Output each record in full, exactly as it stands.

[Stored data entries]
───
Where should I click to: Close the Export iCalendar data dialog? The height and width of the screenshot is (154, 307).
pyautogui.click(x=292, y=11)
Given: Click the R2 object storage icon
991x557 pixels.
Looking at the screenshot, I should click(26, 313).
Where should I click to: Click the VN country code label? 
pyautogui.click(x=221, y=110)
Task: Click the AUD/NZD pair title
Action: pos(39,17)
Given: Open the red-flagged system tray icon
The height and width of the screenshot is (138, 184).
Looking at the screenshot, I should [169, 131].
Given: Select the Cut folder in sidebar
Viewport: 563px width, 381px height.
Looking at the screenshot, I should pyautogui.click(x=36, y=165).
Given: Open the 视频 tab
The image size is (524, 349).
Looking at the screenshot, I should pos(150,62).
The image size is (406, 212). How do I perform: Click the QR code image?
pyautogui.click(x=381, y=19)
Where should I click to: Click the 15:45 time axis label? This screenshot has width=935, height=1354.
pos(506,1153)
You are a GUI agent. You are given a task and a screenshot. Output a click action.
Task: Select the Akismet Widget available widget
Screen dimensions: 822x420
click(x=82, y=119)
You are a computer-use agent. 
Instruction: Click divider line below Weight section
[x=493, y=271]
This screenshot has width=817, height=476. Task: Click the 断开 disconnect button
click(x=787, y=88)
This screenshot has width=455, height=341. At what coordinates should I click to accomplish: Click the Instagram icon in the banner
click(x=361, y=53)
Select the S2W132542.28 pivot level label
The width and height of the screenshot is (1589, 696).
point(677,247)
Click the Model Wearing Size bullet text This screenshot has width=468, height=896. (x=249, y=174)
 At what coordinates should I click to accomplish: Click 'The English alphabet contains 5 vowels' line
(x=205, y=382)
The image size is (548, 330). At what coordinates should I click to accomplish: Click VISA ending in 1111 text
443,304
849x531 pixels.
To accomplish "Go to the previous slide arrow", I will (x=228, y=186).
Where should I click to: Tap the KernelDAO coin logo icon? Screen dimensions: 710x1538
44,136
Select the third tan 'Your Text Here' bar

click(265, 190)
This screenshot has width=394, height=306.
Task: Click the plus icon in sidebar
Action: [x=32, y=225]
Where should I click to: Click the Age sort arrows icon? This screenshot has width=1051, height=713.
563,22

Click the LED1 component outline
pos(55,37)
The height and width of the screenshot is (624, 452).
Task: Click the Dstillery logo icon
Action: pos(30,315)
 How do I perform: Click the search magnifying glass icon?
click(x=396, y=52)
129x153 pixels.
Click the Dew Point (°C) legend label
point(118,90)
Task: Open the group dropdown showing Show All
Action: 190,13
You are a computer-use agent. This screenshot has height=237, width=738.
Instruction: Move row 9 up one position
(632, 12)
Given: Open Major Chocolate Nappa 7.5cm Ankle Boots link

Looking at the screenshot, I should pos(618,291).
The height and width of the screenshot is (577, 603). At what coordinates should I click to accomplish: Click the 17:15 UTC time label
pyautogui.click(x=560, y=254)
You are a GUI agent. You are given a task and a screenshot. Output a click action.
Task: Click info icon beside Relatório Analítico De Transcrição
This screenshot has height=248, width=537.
───
§ **Answer section**:
Where should I click to: Close the Export iCalendar data dialog? The height and width of the screenshot is (154, 307).
pyautogui.click(x=292, y=11)
Given: Click the R2 object storage icon
991x557 pixels.
Looking at the screenshot, I should click(26, 313).
Where should I click to: Click the VN country code label? 
pyautogui.click(x=221, y=110)
Task: Click the AUD/NZD pair title
Action: pos(39,17)
Given: Open the red-flagged system tray icon
The height and width of the screenshot is (138, 184).
Looking at the screenshot, I should [169, 131].
Given: Select the Cut folder in sidebar
Viewport: 563px width, 381px height.
Looking at the screenshot, I should pyautogui.click(x=36, y=165).
Given: Open the 视频 tab
The image size is (524, 349).
Looking at the screenshot, I should pos(150,62).
The image size is (406, 212). How do I perform: Click the QR code image?
pyautogui.click(x=381, y=19)
Where should I click to: Click the 15:45 time axis label? This screenshot has width=935, height=1354.
pos(506,1153)
You are a GUI agent. You are given a task and a screenshot. Output a click action.
Task: Select the Akismet Widget available widget
Screen dimensions: 822x420
click(x=82, y=119)
You are a computer-use agent. 
Instruction: Click divider line below Weight section
[x=493, y=271]
This screenshot has width=817, height=476. Task: Click the 断开 disconnect button
click(x=787, y=88)
This screenshot has width=455, height=341. At what coordinates should I click to accomplish: Click the Instagram icon in the banner
click(x=361, y=53)
Select the S2W132542.28 pivot level label
The width and height of the screenshot is (1589, 696).
point(677,247)
Click the Model Wearing Size bullet text This screenshot has width=468, height=896. (x=249, y=174)
 At what coordinates should I click to accomplish: Click 'The English alphabet contains 5 vowels' line
(x=205, y=382)
The image size is (548, 330). At what coordinates should I click to accomplish: Click VISA ending in 1111 text
443,304
849x531 pixels.
To accomplish "Go to the previous slide arrow", I will (x=228, y=186).
Where should I click to: Tap the KernelDAO coin logo icon? Screen dimensions: 710x1538
44,136
Select the third tan 'Your Text Here' bar

click(265, 190)
This screenshot has width=394, height=306.
Task: Click the plus icon in sidebar
Action: [x=32, y=225]
Where should I click to: Click the Age sort arrows icon? This screenshot has width=1051, height=713.
563,22

Click the LED1 component outline
pos(55,37)
The height and width of the screenshot is (624, 452).
Task: Click the Dstillery logo icon
Action: pos(30,315)
 How do I perform: Click the search magnifying glass icon?
click(x=396, y=52)
129x153 pixels.
Click the Dew Point (°C) legend label
point(118,90)
Task: Open the group dropdown showing Show All
Action: 190,13
You are a computer-use agent. This screenshot has height=237, width=738.
Instruction: Move row 9 up one position
(632, 12)
Given: Open Major Chocolate Nappa 7.5cm Ankle Boots link

Looking at the screenshot, I should pos(618,291).
The height and width of the screenshot is (577, 603). At what coordinates should I click to accomplish: Click the 17:15 UTC time label
pyautogui.click(x=560, y=254)
You are a GUI agent. You are given a task and a screenshot. Output a click action.
Task: Click info icon beside Relatório Analítico De Transcrição
This screenshot has height=248, width=537.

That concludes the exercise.